Saturday, 21 May 2011

No Way Back

I've been busy on the music front, with a cover of the classic old house classic No Way Back:


The footage was shot with a 5D MkII, mostly using a Tomioka Chinon 55mm f/1.4; the music was performed with Ableton Live, mostly using a mixture of VST Korg Polysix and real physical MicroKorg and my actual larynx. What I really need is a soul diva to do the vocals. Vince Clarke needed Alison Moyet.

Here's the original, which was by Adonis, with Mr Gary B on vocals:


The song dates from the time when jacking off didn't mean what it does today, although it did mean what it does today, but... actually I'm not entirely sure what the whole jack thing was about. Like most British kids my age I was first exposed to dance music by Now That's What I Call Music Volume 11, which ended with a string of contemporary hits from Bomb the Bass, Coldcut, Jack N'Chill, and the Beatmasters. My favourite was House Arrest by Krush, and one of my fondest musical memories of the late 1980s is the bee-bee-bee-bee noise from Bomb the Bass' Beat Dis.
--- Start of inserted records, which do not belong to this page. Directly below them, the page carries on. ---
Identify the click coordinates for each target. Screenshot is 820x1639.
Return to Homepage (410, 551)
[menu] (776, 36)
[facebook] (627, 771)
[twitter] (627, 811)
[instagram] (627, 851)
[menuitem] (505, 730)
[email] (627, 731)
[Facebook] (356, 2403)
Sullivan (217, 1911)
Sample-based house music taught kids to hum noises and random phrases and beats and wikky-wikky vinyl sounds rather than melodies. It took musique concrète forty years to cross from the edge of the avant-garde to the pop charts; what revolutions are lurking under the surface right now? Hmm?

I like No Way Back because it's just simple enough to be minimalist, but not so simple that it's impossible to sit through. Unlike for example Phuture's Acid Trax, which was hugely influential but isn't much fun as a listening experience. Of course, it was designed so that you could dance to it whilst off your head on fantastic happy drugs, but I can't dance at the moment. I'm sitting in front of a computer, typing, and clicking on things.

I can't take fantastic happy drugs because then I'd just start typing nonsense like atatogaojhta and tyoijathjaptrajpg, but it wouldn't matter because my mind would be glowing and all would be love.